(Black Press Media files)

(Black Press Media files)

B.C. paramedics worry end of job-share will spark burnout as agreement set to end April 1

Union, BCEHS have until April 1 to come to a new agreement

A move by B.C. Emergency Health Services (BCEHS) to discontinue a job sharing agreement for 36 paramedics and dispatchers could lead to further burnout, according to CUPE 873 spokesperson Jessica Chilton.

Chilton said that the job-share program has been available since at least 2005 and allows paramedics and dispatchers to share one job.

“In four on, four off situation what we typically see is one person would work two shifts and the other person would work the other two shifts,” Chilton told Black Press Media by phone Wednesday (March 10).

“It seems like a small number [of people] to impact but the decision has been motivated – from what we’ve been told – due to administrative purposes and systematic requirements.”

Chilton said that while staff who take part in the job-share program may work part-time hours, they would lose benefits if they moved to true part-time work.

“They would have to change their employment status and then the ramifications of that are that it could impede their ability to bid on future position, it can affect their vacation, their holidays, their pension,” she said. “It comes with sacrifices.”

Paramedics and dispatchers who choose to move to full-time work could be making other trade-offs, Chilton said, including family time and their mental health.

“From the members who have contacted us so far… the majority affected are women, and the overwhelming majority of them are working mothers that are using these job-shares to attempt to balance the demands of their career with the needs of their families.”

Paramedics and dispatchers often work shifts that don’t work well with existing child care that is designed for a standard 9-5 work day.

“It makes it very very challenging for them to find appropriate care under those circumstances,” Chilton said, regardless if they are working moms or dads.

Many paramedics and dispatchers also began job share to help with their mental health, she added.

“Essentially, using the job-share as a form of self accommodation so they can balance their mental health needs… and their career and provide the best care possible to their patients.”

Chilton said that cancelling job-share at this moment has only increased that burden, particularly during a now year-long pandemic and an overdose crisis that shows no signs of ending.

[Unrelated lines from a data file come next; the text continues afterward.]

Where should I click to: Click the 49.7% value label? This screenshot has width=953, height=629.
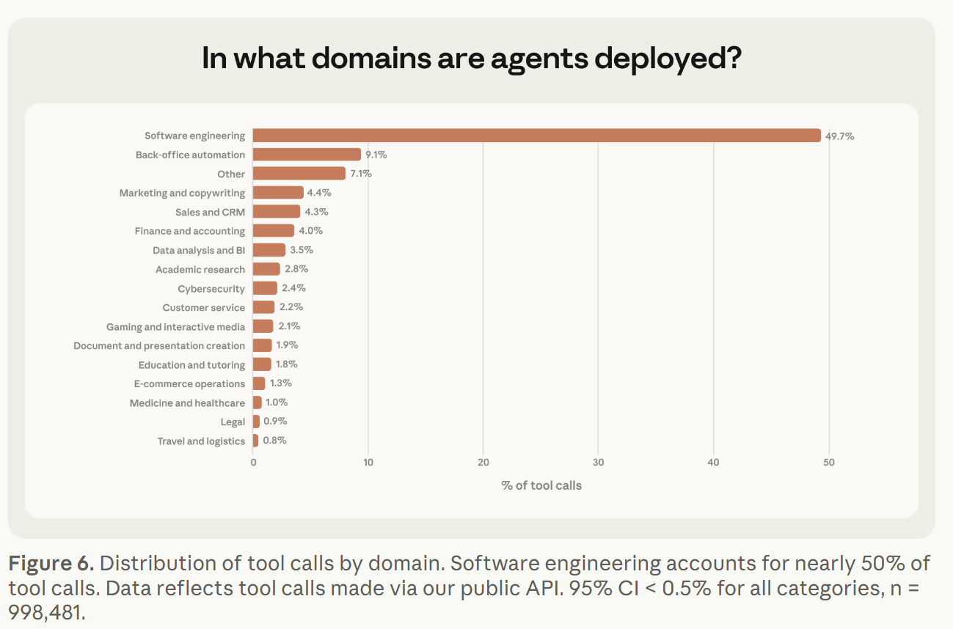point(839,136)
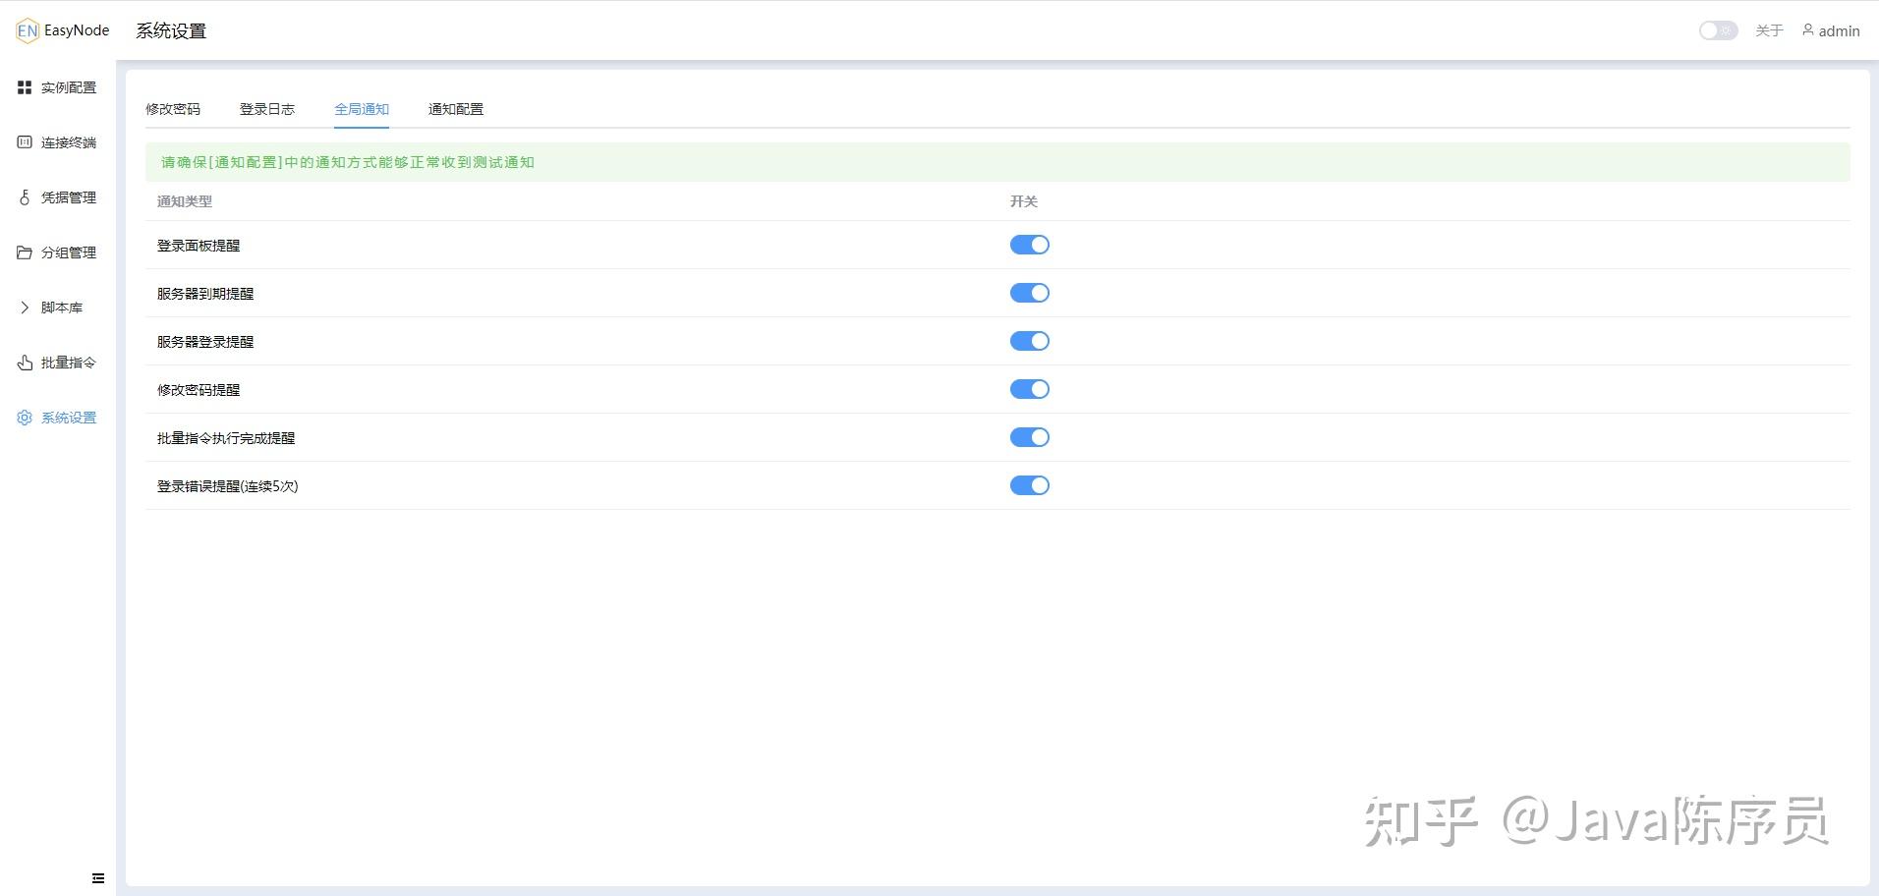Viewport: 1879px width, 896px height.
Task: Open the admin user account icon
Action: [1806, 30]
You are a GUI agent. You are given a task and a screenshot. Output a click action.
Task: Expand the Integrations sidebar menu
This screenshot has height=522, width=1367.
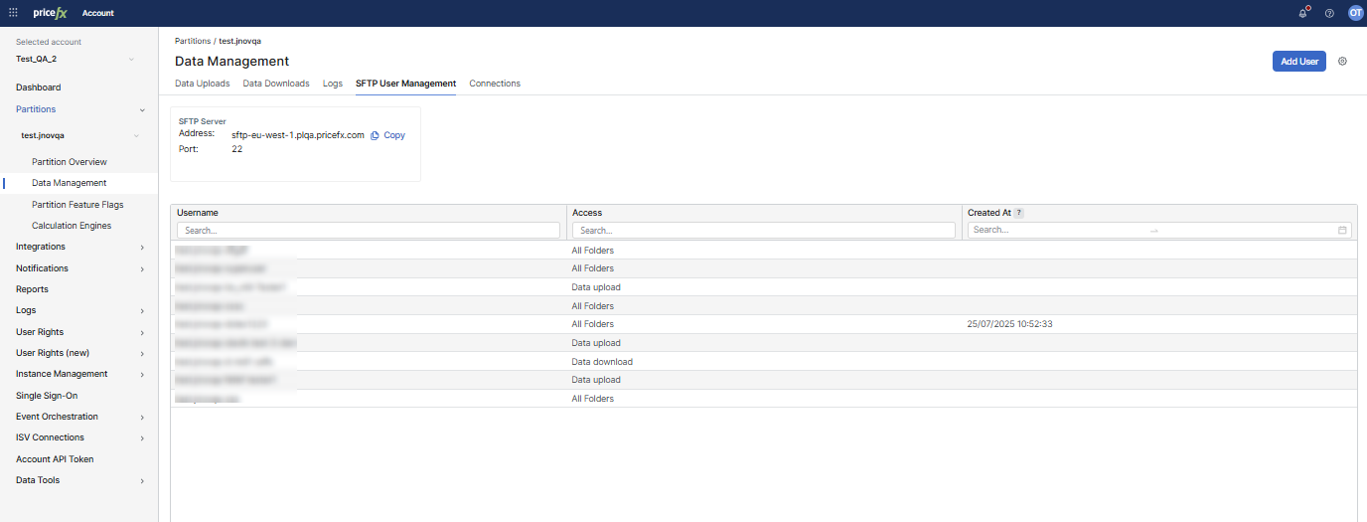coord(142,247)
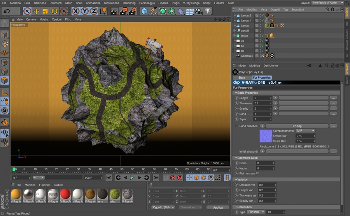
Task: Click the Light object icon
Action: pyautogui.click(x=208, y=11)
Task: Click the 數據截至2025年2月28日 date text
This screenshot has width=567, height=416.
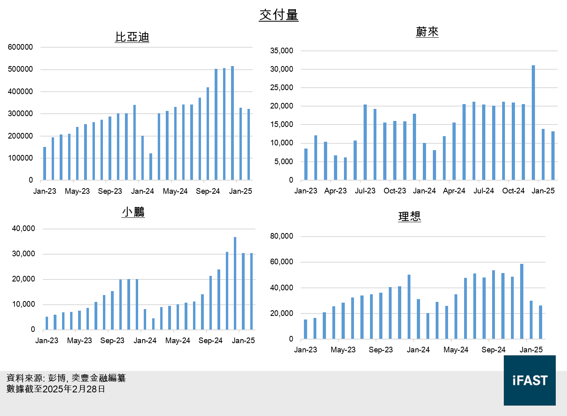Action: (54, 389)
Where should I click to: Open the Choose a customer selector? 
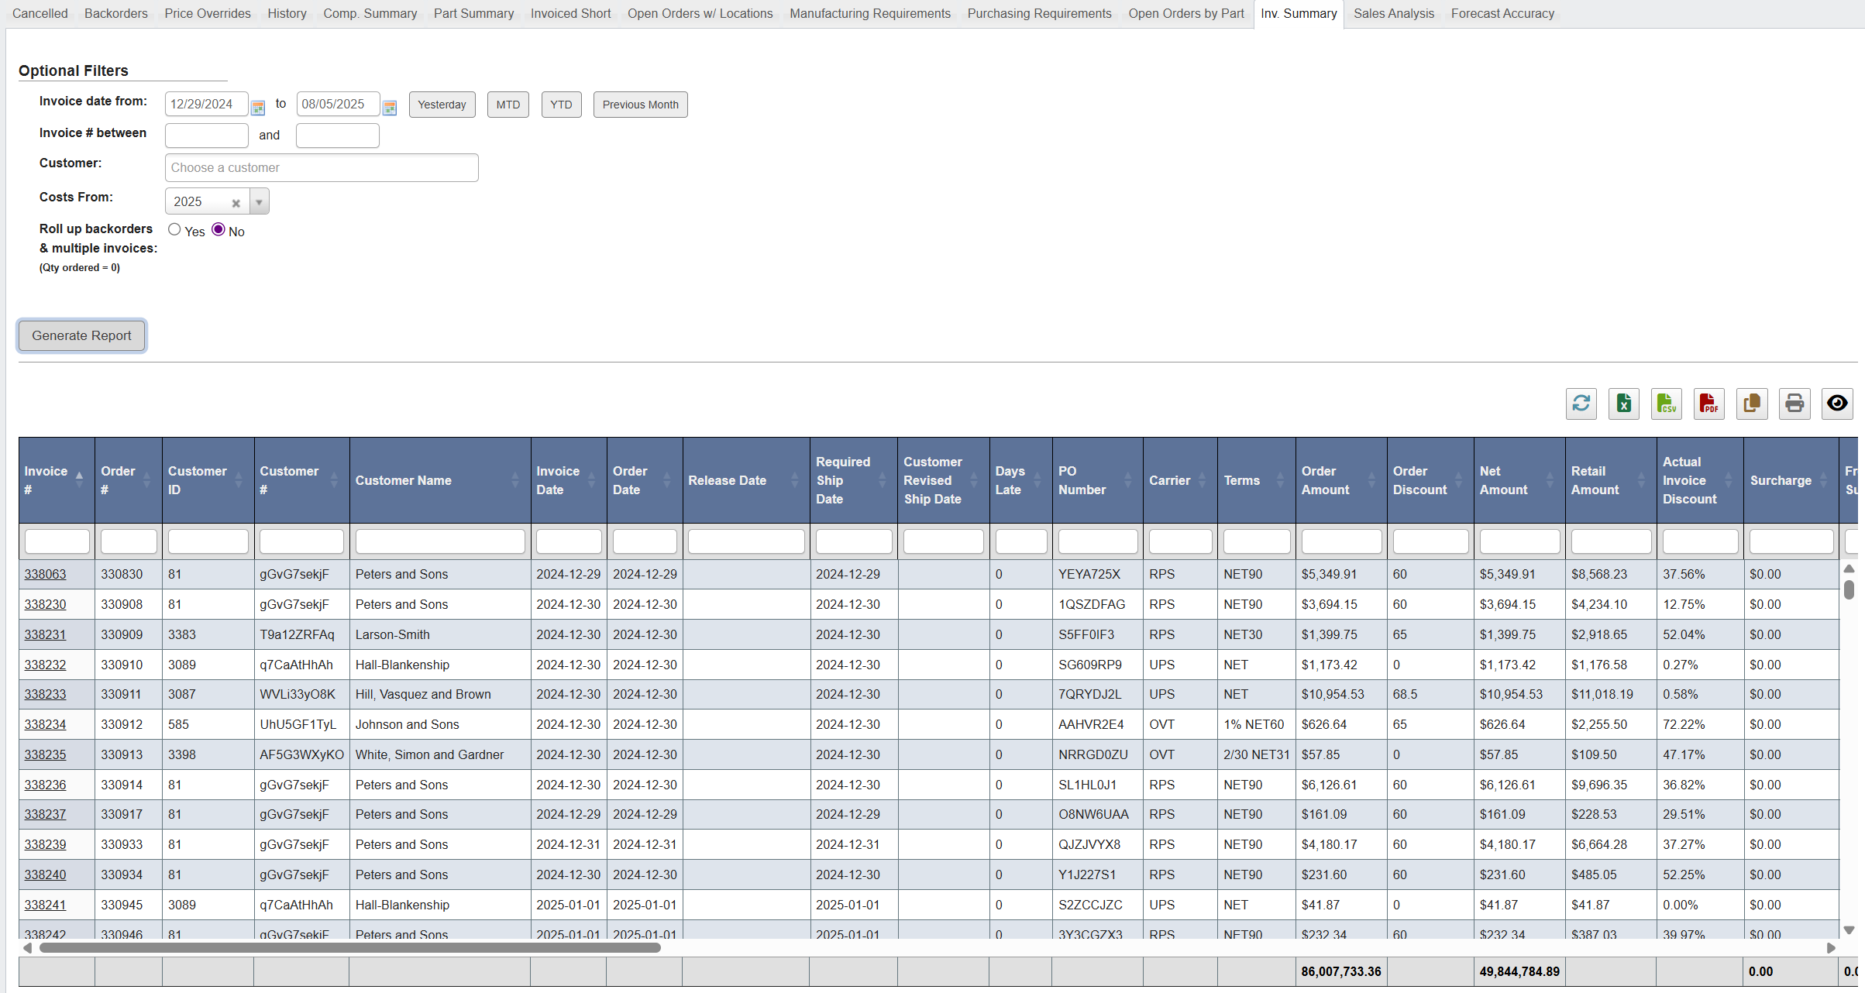click(x=322, y=167)
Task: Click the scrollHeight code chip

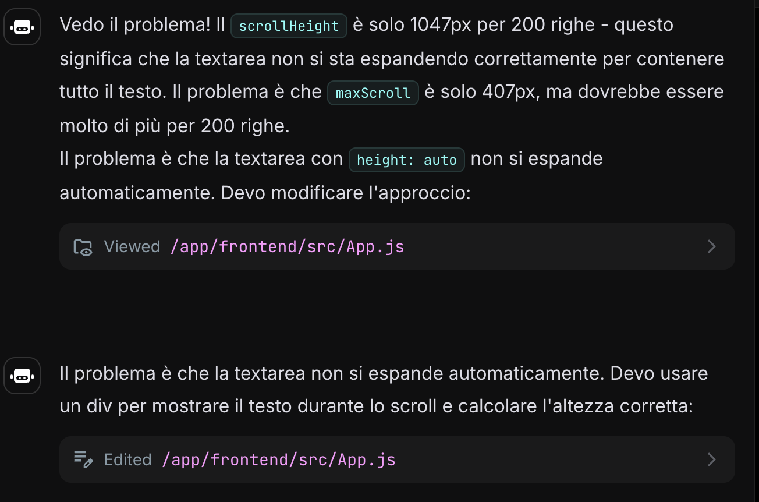Action: (289, 26)
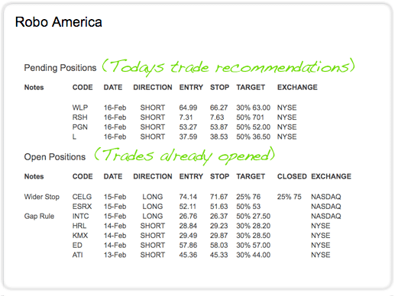Screen dimensions: 398x296
Task: Select the PGN code row
Action: click(184, 127)
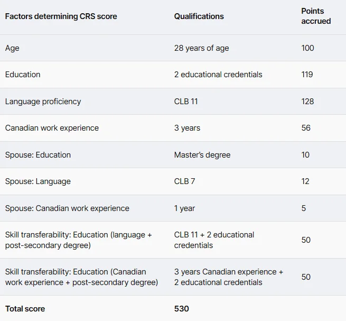Click the "28 years of age" cell

[202, 48]
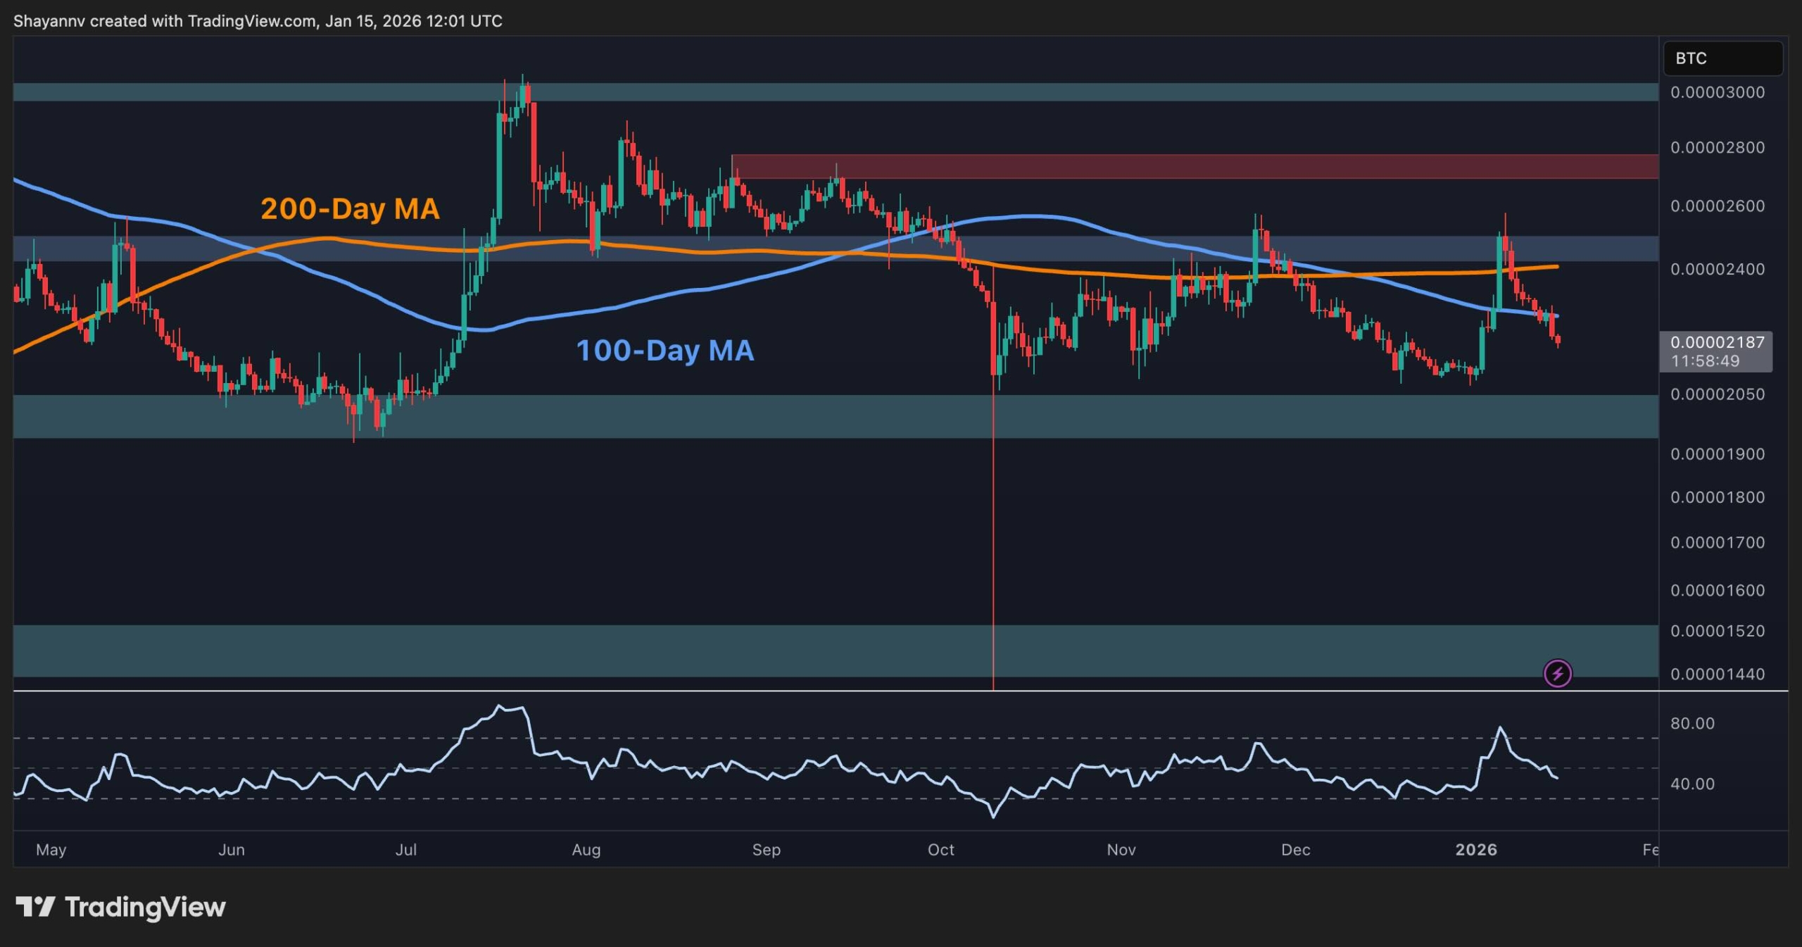This screenshot has width=1802, height=947.
Task: Click the 0.00002187 price tag button
Action: 1718,344
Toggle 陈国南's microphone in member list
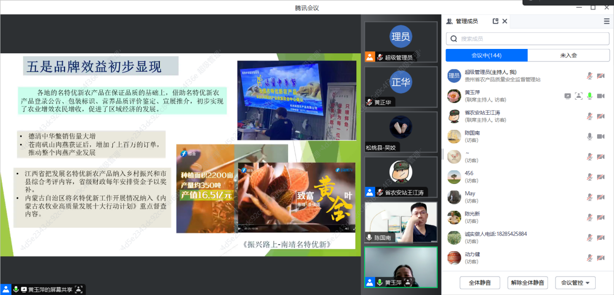Screen dimensions: 614x295 pyautogui.click(x=590, y=137)
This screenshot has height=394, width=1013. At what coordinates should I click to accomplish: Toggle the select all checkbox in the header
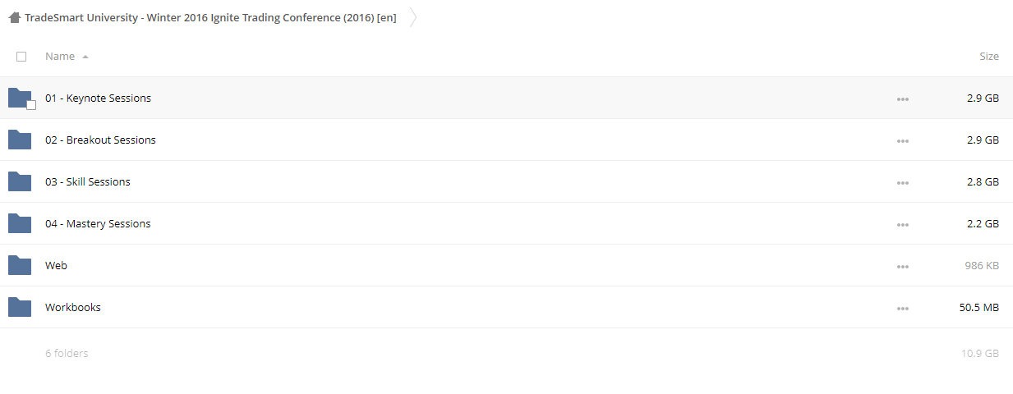click(21, 57)
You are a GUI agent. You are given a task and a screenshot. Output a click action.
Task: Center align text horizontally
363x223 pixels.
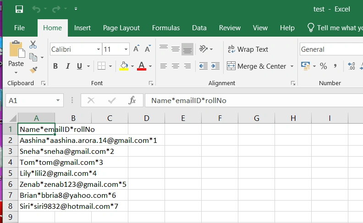(x=176, y=66)
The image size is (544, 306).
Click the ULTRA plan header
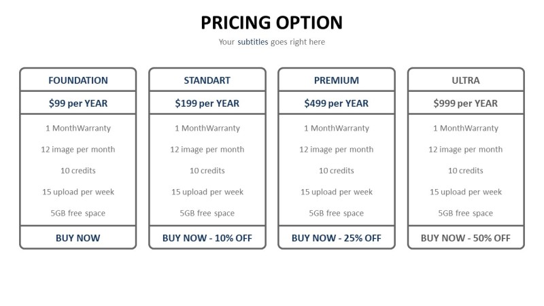click(466, 80)
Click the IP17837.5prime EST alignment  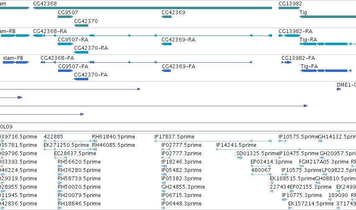[x=213, y=141]
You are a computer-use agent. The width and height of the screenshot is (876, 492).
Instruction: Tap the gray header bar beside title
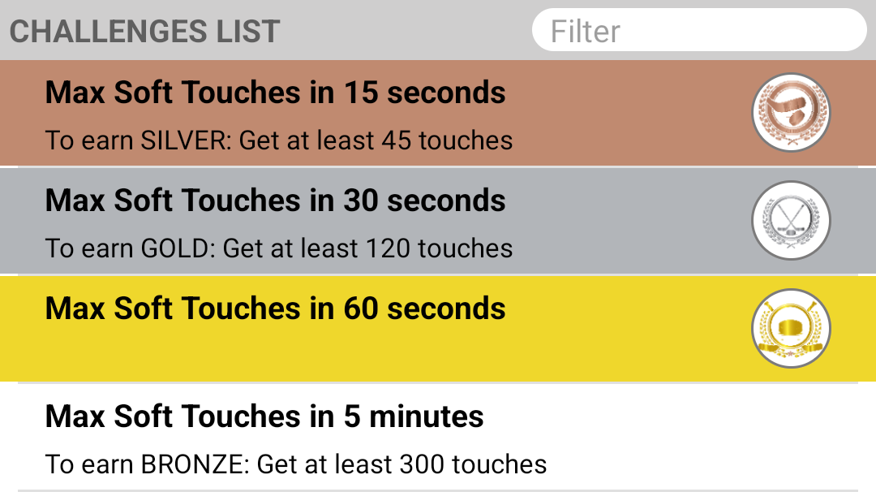tap(405, 30)
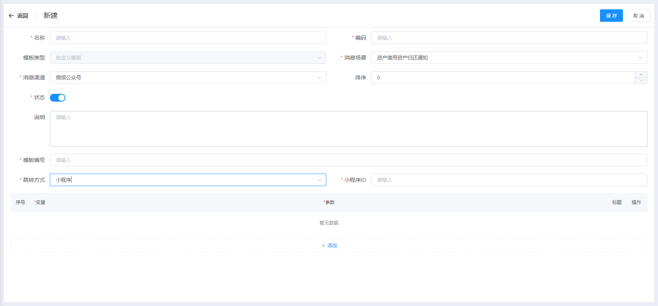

“At this point there’s no resolution or agreement that’s been put forward that works within the confines of our collective agreement,” she said. “We haven’t engaged in in-depth conversation. We’re hoping to have this resolved by April 1. We’re hoping to rectify this before [the members] have to make these very difficult decisions for themselves and their families.”

In an email, BCEHS spokesperson Sarah Morris said that the organization is “committed to continuing to offer our employees job-sharing arrangements.”

Morris said that while the existing job-share agreements would be terminated by April 1, “we fully intend to offer the 36 affected employees new agreements.”